La cour d’appel d’Angers a rendu, ce mardi 22 septembre, un arrêt sensiblement identique au jugement de première instance dans l’affaire d'Olivier Cousin, ce vigneron angevin poursuivi pour avoir utilisé le terme « Anjou » sur ses bouteilles de vin de France.

Le tribunal correctionnel d’Angers l’avait condamné en juin 2014 pour ce délit d’usurpation d’appellation, mais exempté de peine. Il avait également été condamné pour d’autres chefs de prévention : absence du logo femme enceinte, utilisation abusive des termes « mis en bouteille au domaine » et utilisation abusive du terme « vin bio ».

Il avait cependant été relaxé pour le délit de tromperie des consommateurs. Un jugement trop clément avait estimé le ministère public qui a fait appel.

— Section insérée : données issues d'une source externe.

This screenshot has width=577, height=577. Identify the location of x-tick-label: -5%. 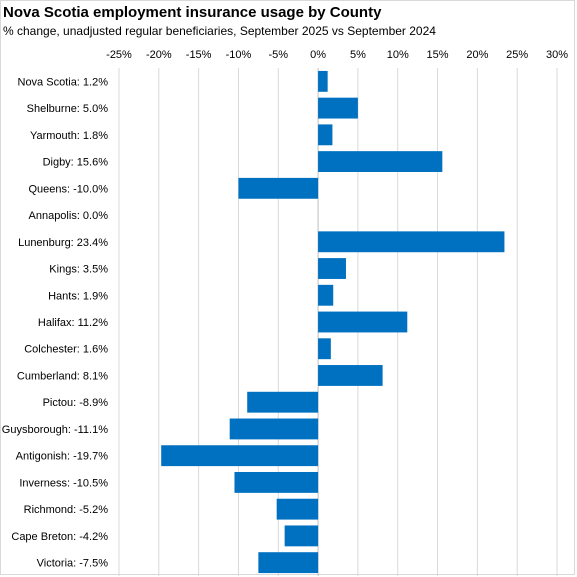
(278, 55).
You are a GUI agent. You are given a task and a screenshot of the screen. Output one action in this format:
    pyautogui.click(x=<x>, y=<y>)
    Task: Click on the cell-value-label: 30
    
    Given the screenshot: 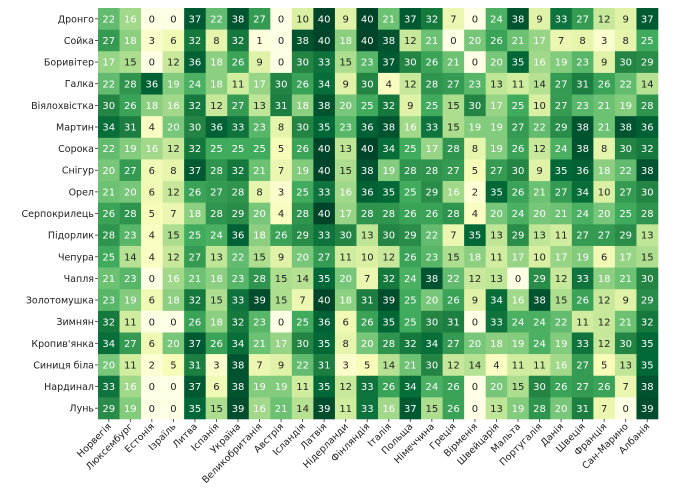 What is the action you would take?
    pyautogui.click(x=648, y=280)
    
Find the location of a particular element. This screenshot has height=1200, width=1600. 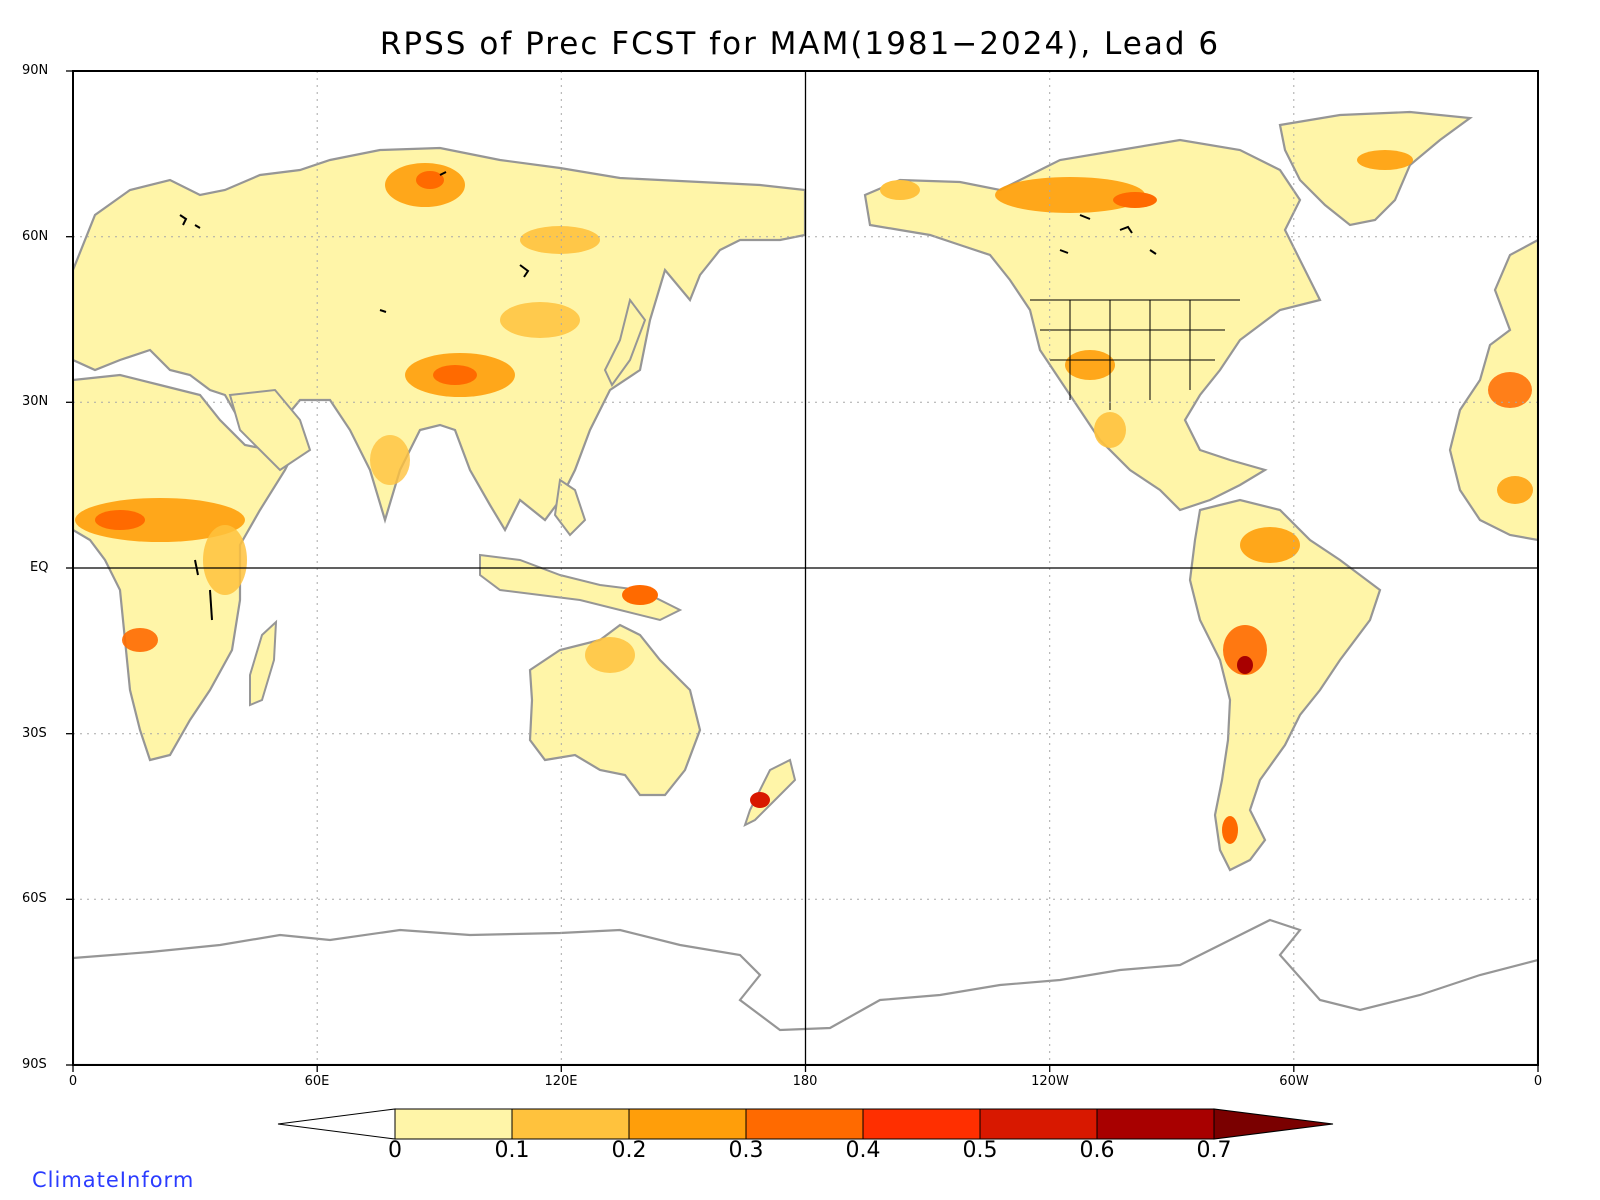

colorbar is located at coordinates (806, 1124).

La cour d’appel a suivi ce point de vue. Elle a considéré que l’usurpation d’appellation et la tromperie étaient liées, et a donc condamné Olivier Cousin pour ce délit également. Elle a également confirmé la dispense de peine.

« UN PIED DANS LA PORTE »

Au sortir du délibéré, cela ne chagrinait pas l’avocat des parties civiles (Inao et l’ODG Fédération viticole de l’Anjou) qui souhaitait surtout que l’usurpation d’appellation soit bien reconnue, tout comme la tromperie envers les consommateurs.

La décision a été saluée par un communiqué de l’ODG : « La justice vient de rappeler que l’appellation d’origine contrôlée, qu’elle s’appelle Anjou, Bourgogne ou Champagne, répond à des règles et que chacun doit s’y conformer s’il souhaite la revendiquer sur ses étiquettes. La Fédération viticole de l’Anjou Saumur, qui participe à la protection des AOC dont elle a la charge, maintiendra sa vigilance pour empêcher ce type de pratiques qui constituent une tromperie aux consommateurs. »

De son côté, Olivier Cousin qui exploite 4 ha en bio à Martigné-Briand s’estimait, lui aussi, satisfait. D’abord de l’absence de peine. Mais aussi d’avoir porté le débat sur « l’appellation, l’étiquetage, les vins natures… ».

« La première décision était la bonne, donc la confirmation par la cour d’appel me convient. Le plus important, c’est qu’on a mis un pied dans la porte. On va continuer à se battre sur les notions d’étiquetage pour faire reconnaître des vins différents, sans intrants », indique le vigneron.